I'll have to agree that I don't think there's a "bubble" - we've merely reached a point where the technology to portray these stories cinematically without resorting to puppets and rubber suits has become widespread and inexpensive enough that you don't need to have an almost guaranteed blockbuster like LotR to risk the investment.

I've been a fantasy reader all my life - Christopher Tolkien keeps publishing everything his father ever so much as scribbled on a napkin because he knows people like me will rush to the bookstore for the hardcover the day it comes out, then come back again two years later for the deluxe leather-bound boxed set edition of "Galadriel Orders A Pizza".

To some degree I credit my reading of fantasy with my rejection of religion. I never for a moment believed there really were elves and dragons and wizards fighting over magic swords... but through these stories I learned to recognize make-believe when I saw it.

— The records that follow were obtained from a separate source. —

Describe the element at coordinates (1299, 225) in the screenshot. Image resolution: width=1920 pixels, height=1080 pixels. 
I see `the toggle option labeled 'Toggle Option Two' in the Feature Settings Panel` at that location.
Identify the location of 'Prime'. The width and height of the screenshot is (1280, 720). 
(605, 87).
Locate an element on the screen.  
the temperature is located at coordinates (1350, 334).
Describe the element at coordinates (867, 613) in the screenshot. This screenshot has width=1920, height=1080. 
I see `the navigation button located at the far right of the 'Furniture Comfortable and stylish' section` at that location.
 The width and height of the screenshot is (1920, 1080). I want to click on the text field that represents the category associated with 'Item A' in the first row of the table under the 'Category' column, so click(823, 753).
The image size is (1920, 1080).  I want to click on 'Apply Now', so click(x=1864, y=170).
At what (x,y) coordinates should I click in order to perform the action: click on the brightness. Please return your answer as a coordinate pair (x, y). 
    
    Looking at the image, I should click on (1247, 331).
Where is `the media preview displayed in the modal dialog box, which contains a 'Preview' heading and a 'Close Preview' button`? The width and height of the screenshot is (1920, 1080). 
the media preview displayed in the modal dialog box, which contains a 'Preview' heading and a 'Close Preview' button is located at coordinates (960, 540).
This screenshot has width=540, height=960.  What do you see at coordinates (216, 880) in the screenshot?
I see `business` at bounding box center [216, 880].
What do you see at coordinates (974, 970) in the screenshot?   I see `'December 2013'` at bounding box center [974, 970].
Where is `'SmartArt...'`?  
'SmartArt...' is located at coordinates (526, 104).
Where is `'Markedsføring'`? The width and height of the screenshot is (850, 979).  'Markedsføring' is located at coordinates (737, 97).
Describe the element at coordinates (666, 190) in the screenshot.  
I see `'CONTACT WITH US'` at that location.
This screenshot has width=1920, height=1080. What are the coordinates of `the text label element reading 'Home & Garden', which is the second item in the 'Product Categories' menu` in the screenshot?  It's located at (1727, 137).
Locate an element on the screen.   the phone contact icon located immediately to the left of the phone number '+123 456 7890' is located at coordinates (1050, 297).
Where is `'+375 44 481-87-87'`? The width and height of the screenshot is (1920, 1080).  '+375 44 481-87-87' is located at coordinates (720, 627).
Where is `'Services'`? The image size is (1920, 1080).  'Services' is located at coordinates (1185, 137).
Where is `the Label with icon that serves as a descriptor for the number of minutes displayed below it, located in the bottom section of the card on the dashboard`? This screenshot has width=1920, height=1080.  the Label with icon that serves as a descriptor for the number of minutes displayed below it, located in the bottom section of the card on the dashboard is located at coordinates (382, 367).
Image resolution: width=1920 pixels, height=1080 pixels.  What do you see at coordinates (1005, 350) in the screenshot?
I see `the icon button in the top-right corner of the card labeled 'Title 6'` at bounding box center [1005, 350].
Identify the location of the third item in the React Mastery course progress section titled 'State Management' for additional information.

Somewhere along the line I realized that Jesus the Wizard and Gandalf the Wizard were just as unlikely (and if I could pick one to be real, it would be the one with the wagon full of fireworks...).

As to the issue of fantasy creating oversimplified black-and-white, good-vs-bad scenarios, I think it's far from the only genre to do this. The best fantasy, the kind that sticks with you long after you've given the book away because, while you enjoyed it, you know you won't be reading it again, is the kind that's all shades of gray. Tolkien managed to do a little of both - the bad guys were unquestionably, undeniably bad... but the good guys were flawed and could and did give in to temptation, often to disastrous results. His work was heavily influenced by Catholic theological ideas of sin and redemption, but I like it anyway. As for Game of Thrones, I challenge anyone to find a single character in that series who is either totally good or totally bad, who Martin hasn't already killed off.